L’ancienne cathédrale qui avait, elle, été incendiée, lors des troubles politiques qui ont jalonné les années 1980-1990, par des partisans du futur président Jean-Bertrand Aristide, puis reconstruite cette année aux bons soins d’un riche paroissien, portera donc temporairement le nom de Notre Dame de l’Assomption. Ainsi en a décidé un arrêté signé de l’Archevêque de Port-au-Prince, Mgr Guire Poulard.

Retrouver ce qu’on appelait dans notre enfance l’Ancienne cathédrale, est une grande émotion.
C’est là que beaucoup de générations ont fait leur première communion, surtout à l’époque (années 1950) où était rénovée, tout à côté, la Grande cathédrale comme on disait aussi. Celle-ci avait été consacrée en 1914.
La messe du dimanche, en uniforme de l’école des Frères Jean Marie Guilloux, également attenante, était célébrée plus tôt que d’habitude. Ça sentait l’huile de baptême. Les murs semblaient recouverts de suie mais c’était plutôt la patine du temps. En effet, c’est dans cette église que Toussaint Louverture prononça urbi et orbi (à la ville et au monde) son entrée en guerre contre le Sud dirigé par son adversaire, le mulâtre André Rigaud, en juin 1799.
L’église avait été construite en 1791.
C’est dans ses cryptes que sont inhumés également, dit-on, les restes des premiers chefs de l’église catholique en Haïti.

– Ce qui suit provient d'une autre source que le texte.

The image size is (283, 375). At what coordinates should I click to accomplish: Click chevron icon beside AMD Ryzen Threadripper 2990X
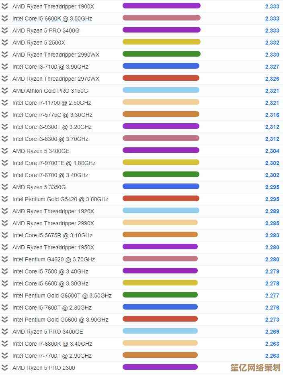pyautogui.click(x=5, y=223)
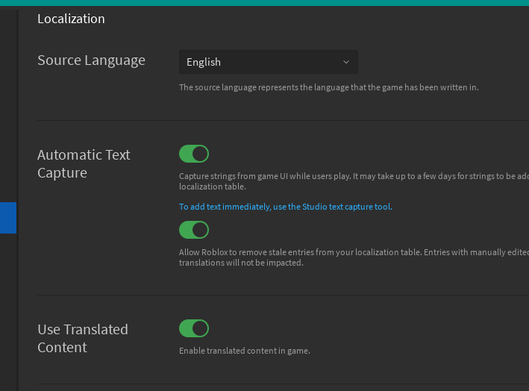This screenshot has width=529, height=391.
Task: Toggle the Automatic Text Capture switch
Action: 194,154
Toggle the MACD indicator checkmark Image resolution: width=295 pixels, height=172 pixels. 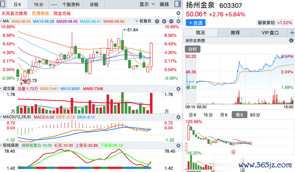click(x=1, y=117)
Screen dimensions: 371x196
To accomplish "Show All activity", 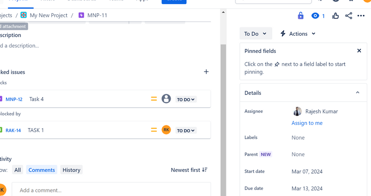I will (18, 170).
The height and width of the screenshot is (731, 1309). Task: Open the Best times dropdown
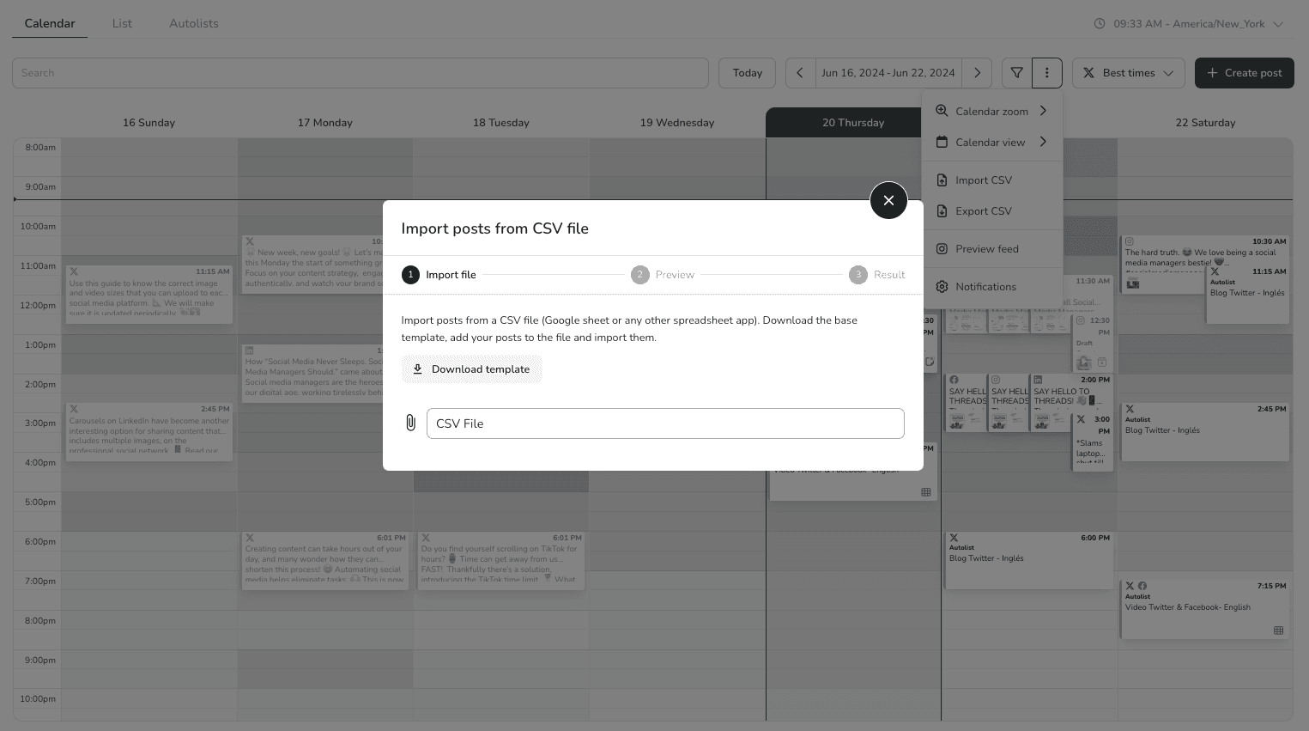click(1129, 73)
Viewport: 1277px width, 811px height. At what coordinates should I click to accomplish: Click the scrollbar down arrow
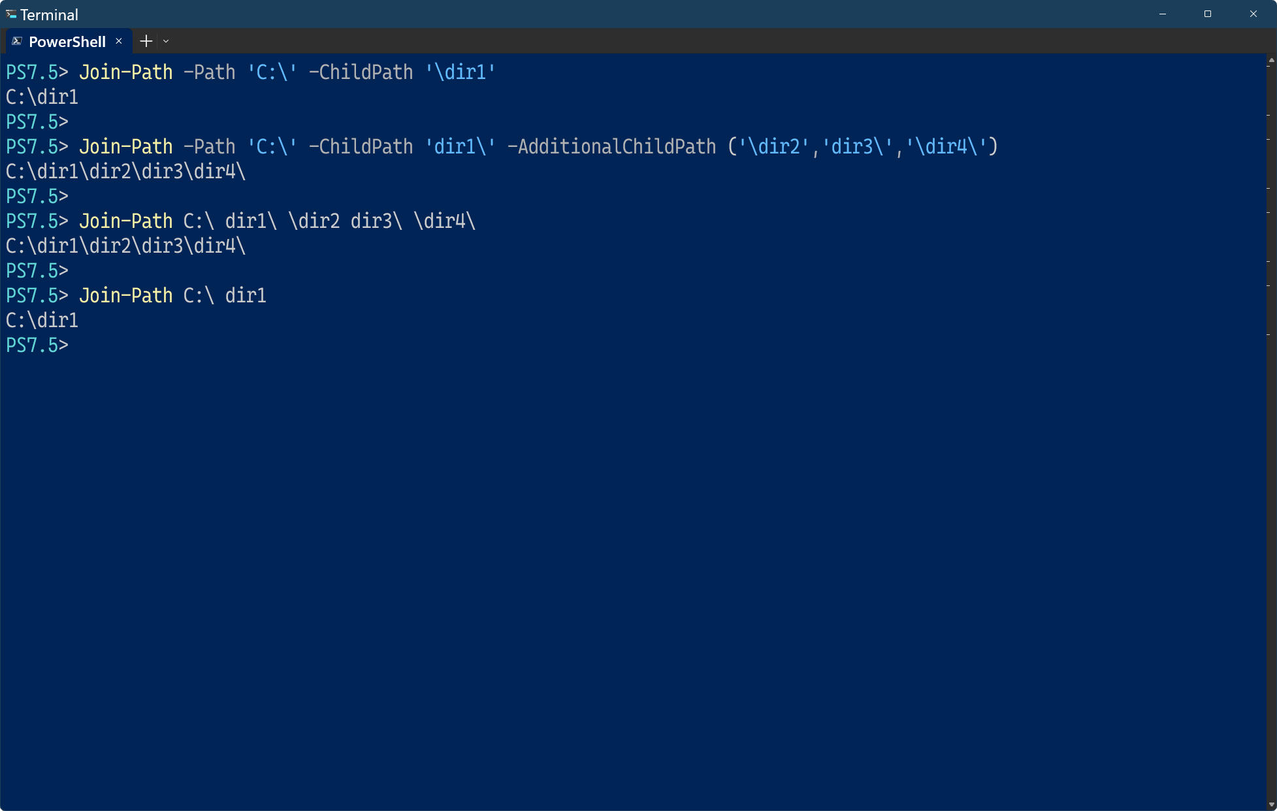click(x=1271, y=804)
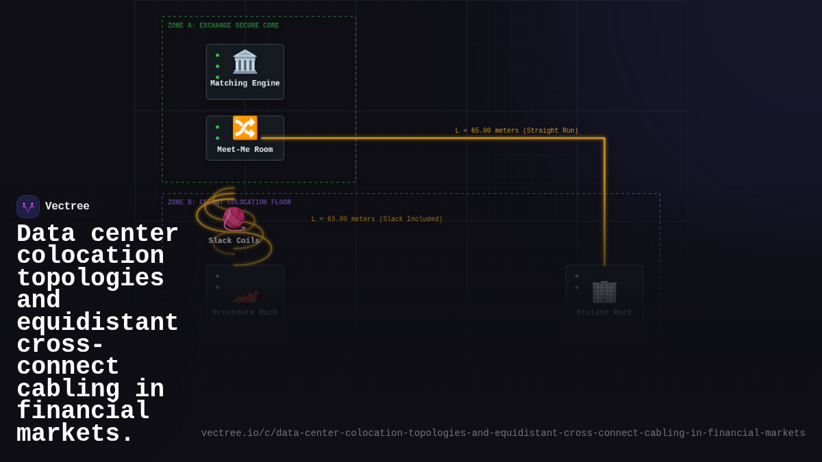Click the vertical yellow cable segment
The height and width of the screenshot is (462, 822).
tap(604, 205)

Comme dans le vieux cinéma italien, le prêtre monte en chaire pour délivrer son homélie du dimanche en s’assurant que les fidèles sont proprement vêtus, les filles d’abord bien entendu.
Et nous rêvions tous de remplacer un jour l’organiste réfugié là-haut dans le clocher.

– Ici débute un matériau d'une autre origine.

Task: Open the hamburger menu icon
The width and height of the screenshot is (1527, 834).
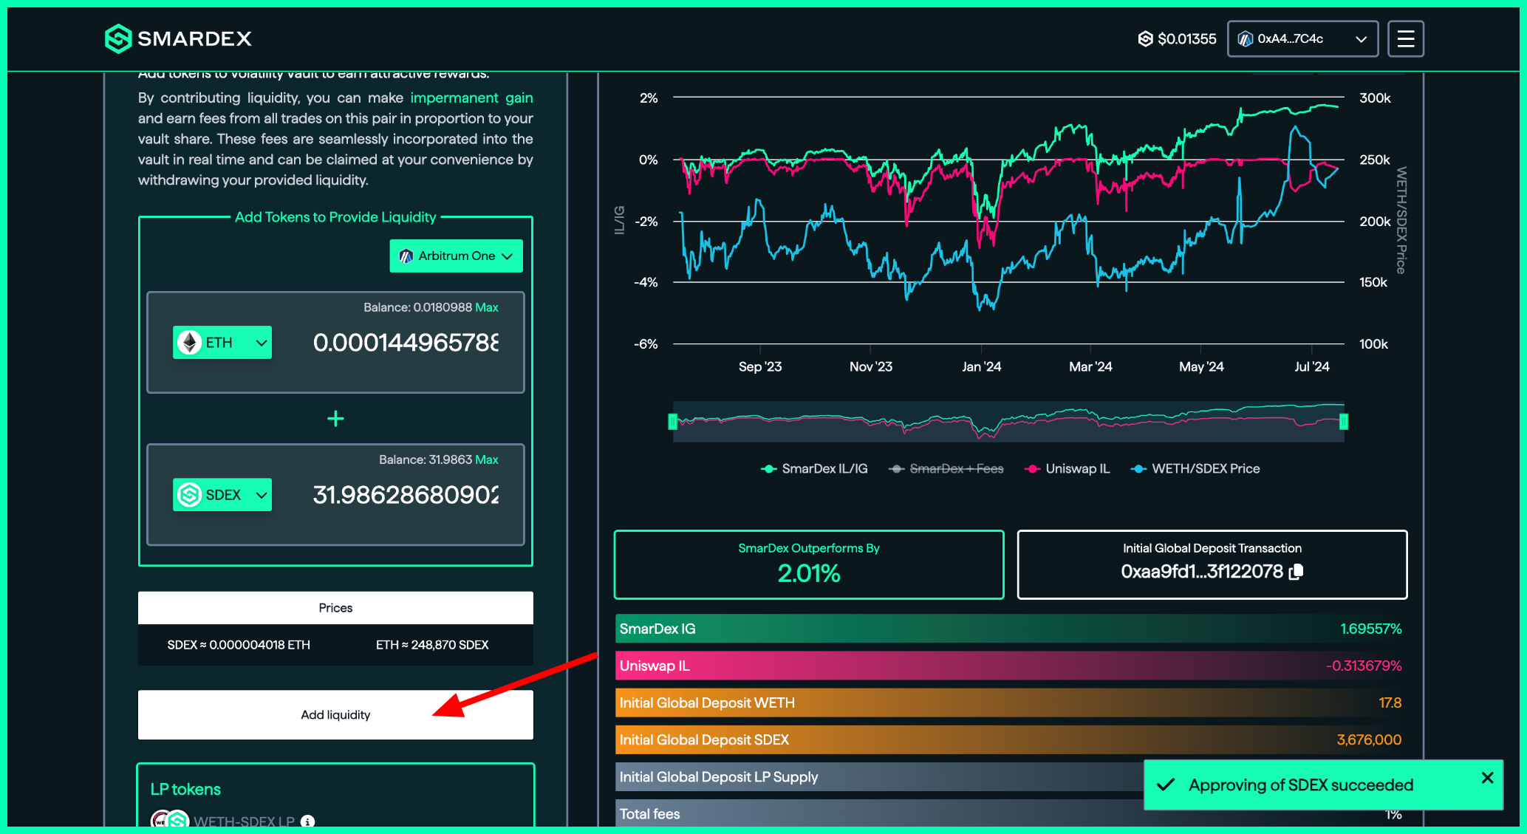Action: coord(1405,38)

Et ce sont des souvenirs aussi chers qui disparaitront brutalement un jour d’émeutes, le 7 janvier 1991, à la suite du coup d’état de l’ex-baron duvaliériste Roger Lafontant tentant de renverser le résultat des urnes du 16 décembre 1990 dont le vainqueur était un jeune curé nommé Jean-Bertrand Aristide.

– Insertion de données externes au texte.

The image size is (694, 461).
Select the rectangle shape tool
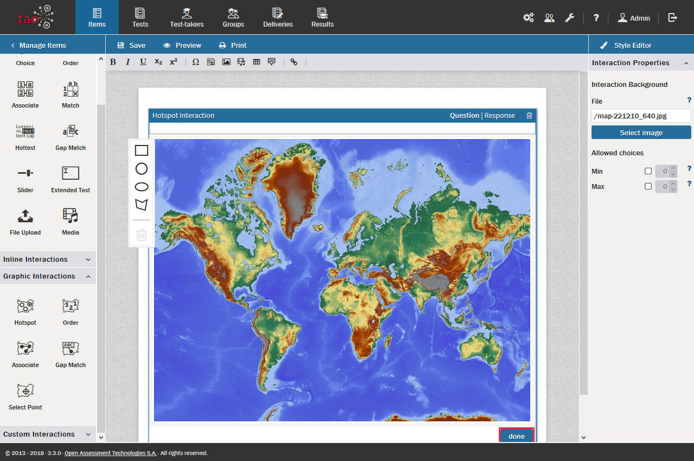click(142, 150)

L’Ancienne cathédrale fut rasée totalement par les flammes. Elle ne fut jamais reconstruite.
Puis c’est la Grande cathédrale qui disparait à son tour dans le tremblement de terre du 12 janvier 2010.
Pénétrer ce dimanche dans l’Ancienne cathédrale restaurée vient combler comme un mystérieux sentiment de manque d’avoir toujours vécu dans une ville dominée par le clocher de sa cathédrale, puis pour se retrouver brutalement comme orphelin.
C’est comme un petit miracle. A plus forte raison que la reconstruction a été financée par un paroissien, oui une seule personne, et dont le nom n’a pas été révélé publiquement. Oui, cela peut exister encore, en Haïti, un geste pareil !
La nouvelle église a essayé de garder la même architecture que l’ancienne. Disons plutôt la même forme. L’Ancienne cathédrale était de style roman. Ramassé et court sur pattes. La nouvelle construction ressemble aussi de loin à un gros canard mais les matériaux sont modernes, il en ressort une meilleure aération et une meilleure pénétration de la luminosité naturelle.
Cependant beaucoup de paroissiens peuvent hésiter à se risquer dans le quartier devenu entretemps un immense marché d’articles de troisième main, et pire encore.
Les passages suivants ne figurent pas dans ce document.